Purpose of the flight and payload description

LEE (Low Energy Electron) was an instrument created to measure the energy spectrum of cosmic ray electrons. It was developed in the late 1960's decade at the University of Chicago. Regular balloon flights have been made from Northern Canada every year from 1968 to 1975 and approximately bi-annually until 1979. Then, the experiment was transfered to the University of Delaware, wich now operates it. The observations from LEE provided the scientific community with one of the more precise measurements of the electron spectrum over a period of time of more than 50 years.

In the picture at left we can see a basic scheme of LEE and the instrument ready to flight on its gondola. The design remained intact since its inception with only minor upgrades made periodically. It consisted of a counter telescope made of NE 102 A plastic scintillators, a CsI(T1) scintillator, a gas Cerenkov counter, a lead glass Cerenkov counter, and a plastic penetration counter. Basically, the LEE instrument measured electron energies by causing incoming electrons to shower and recording the resulting signals from the shower counters. The maximum angle of acceptance was 27.5° from vertical, and the geometry factor was 18 cm2 sterad, defined by the two plastic scintillators T1 and T3. These two counters had diameters of 28 cm and 7 cm and thicknesses of 0.5 cm and 0.32 cm respectively. The gas Cerenkov counter T2 consisted of a conical container filled with Freon 12 at 2.5 atmospheres of pressure. The T1, T2, T3 coincidence was used to initiate the measuring process for each event.

Located under this telescope were a CsI counter (T4) of a thickness corresponding to 2 radiation lengths and a lead glass Cerenkov counter (T5), 6.7 radiation lengths thick.

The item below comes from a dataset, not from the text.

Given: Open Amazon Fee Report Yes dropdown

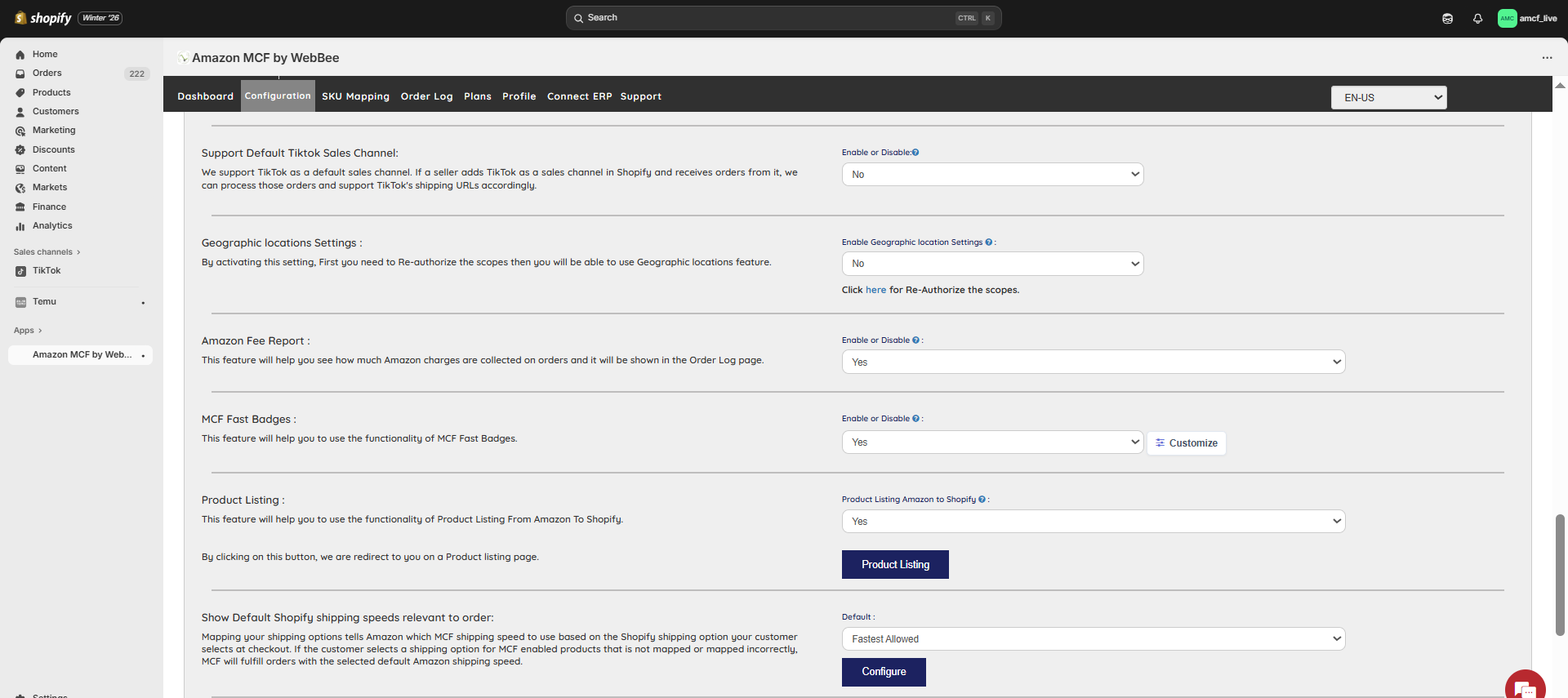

Particles entering the telescope were either absorbed or, together with their secondaries, penetrated the plastic cup counter T6. The reason for introducing two separate counters T4 and T5 was that this separation permited distinguishing electrons from interacting protons at high energies, and that counter T4 provided good energy resolution for electrons at low energies.

The output of counter T6 served as an additional parameter for energy determination in those cases where the energy of the initiating electron was sufficiently high that the shower penetrated T5. The output from T6 yielded the number of penetrating shower particles. The addition of a guard counter G, whose firing in coincidence with the master pulse T1 T2 T3 was indicated, served to identify events which were triggered by showers initltated above and around the apparatus. It also rejected events in which secondary particles entered the window of the gas counter photomultiplier leading to a false triggering of T2 by Cerenkov light produced in the window material. For each event, pulse heights were measured from counters T3, T4, T5 and T6 by 256 channel analyzers. The information on rates and pulse heights was digitized by the electronics system and recorded by an on-board magnetic tape recorder as well as telemetered to the ground.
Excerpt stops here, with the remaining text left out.